October 10, 2008

The Story of the 1962 Grey Cup

Alan Christie
Special to CFL.ca

 
I still think we won the 1962 Fog Bowl.

By “we” I mean the Hamilton Tiger-Cats.    And 46 years ago, a 13-year-old Hamiltonian boy could say “we” and really mean it.   I watched the Cats practice in the pouring rain; I sold programs at Civic (now Ivor Wynne) Stadium just so I could get into the games for free.

And watching that Grey Cup game on television in 1962 with my dad, it was us versus them, the Winnipeg Blue Bombers.

Older CFL fans know about that famous game, which started on Saturday, Dec. 1 at Exhibition Stadium in Toronto and ended the next day after the fog rolled in off Lake Ontario.  The game was halted with nine minutes and 29 seconds to go on that Saturday, with the Bombers leading 28-27.   It was the final score.

I’m convinced that the officials missed the Cats’ Don Sutherin’s field goal. It sure looked good to me. But I do admit it was tough to see on that Saturday.  The Toronto Star reported after the game that the “Metro air was fouler than ever recorded… sulphur and muck, trapped in a layer of stagnant air show levels 10 times higher than ever.”

About 32,000 fans in the stadium could not follow the play (although Lorne Rubenstein, a Globe and Mail sports reporter, wrote last year that he was at the game with his father and they saw a woman stripping in the crowd). 

Here’s why I just might have been wrong about that field goal:

The referee, Paul Dojack:  “I made the decision that it couldn’t go on any longer… I was at the far hash marks and couldn’t see the down marker,” Dojack said later, after he halted the game on Saturday.

Winnipeg Tribune columnist Jack Matheson:  “You couldn’t see a damn thing, especially from the press box.   I don’t know if it was a good game or not, I didn’t see it.”

Jim McKay, host of ABC’s Wide World of Sports, which broadcast the game to Americans for the first time:  “I’ve not seen hitting as hard as this in any game.   What a pity the fog had to spoil it.”

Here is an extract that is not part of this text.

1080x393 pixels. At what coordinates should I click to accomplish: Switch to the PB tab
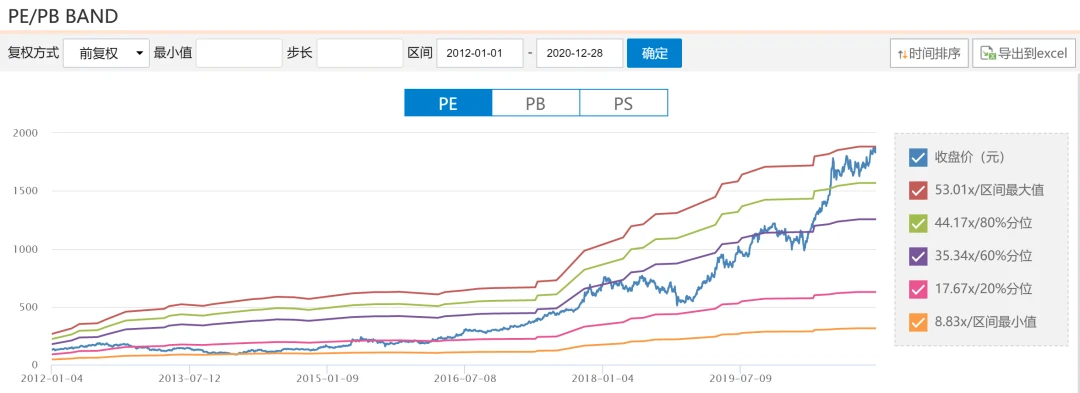point(536,103)
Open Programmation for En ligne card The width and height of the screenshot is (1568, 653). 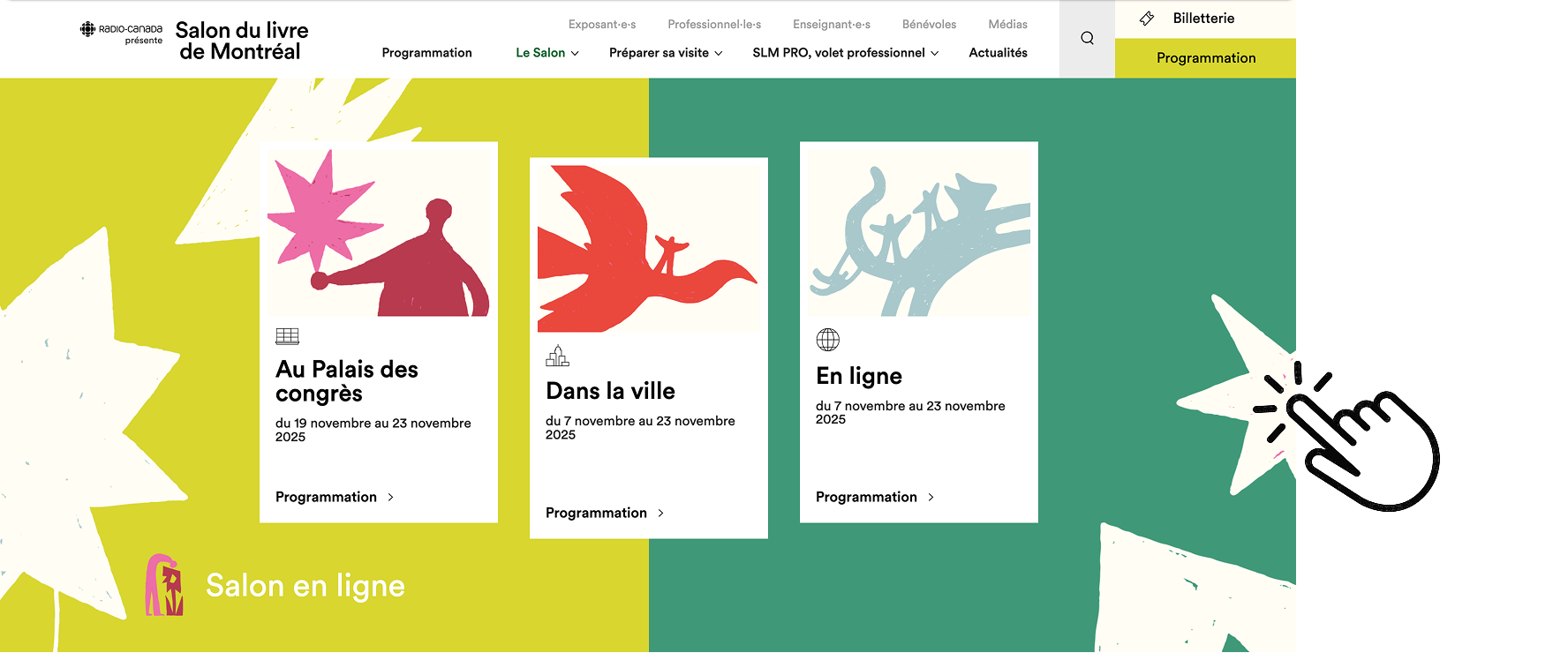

Rubenstein, in a story in the Globe:  “The girls from Bathurst Heights (high school) bumped into each other dancing at half time.”

Garney Henley, Ticats’ Mr. Everything, who ran the football, caught passes, played defence and returned punts:  “You could see the bodies coming at you, but only from the waist down.”

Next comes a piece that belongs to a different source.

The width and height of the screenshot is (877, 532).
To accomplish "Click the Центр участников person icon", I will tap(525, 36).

Henley scored two touchdowns in the game, but Leo Lewis (how we hated him, he was so good) scored two himself for the Bombers and threw for a touchdown as well. 

After CFL commissioner Sydney Halter declared that the rest of the game would be played on Sunday (the Cats wanted it played the following week), only 15,000 fans came back.

Ticat coach Jim Trimble took quarterback Joe Zuger out for those last agonizing nine minutes and replaced him with Frank Consentino (who used to drive us crazy because he ran holding the ball with one hand away from his body).  But we could not score.

At the end of the game, Zuger, who also punted for the Cats, tried to kick the ball into the Winnipeg end zone to tie the game, but the punt was short.

One of the people who made it back for the second day was the late, great Jackie (Spaghetti Legs) Parker, the quarterback of the Edmonton Eskimos.  

Parker later said, “it was the best ball game I ever saw.”

If he were only here today so I could ask him if he saw that Don Sutherin field goal.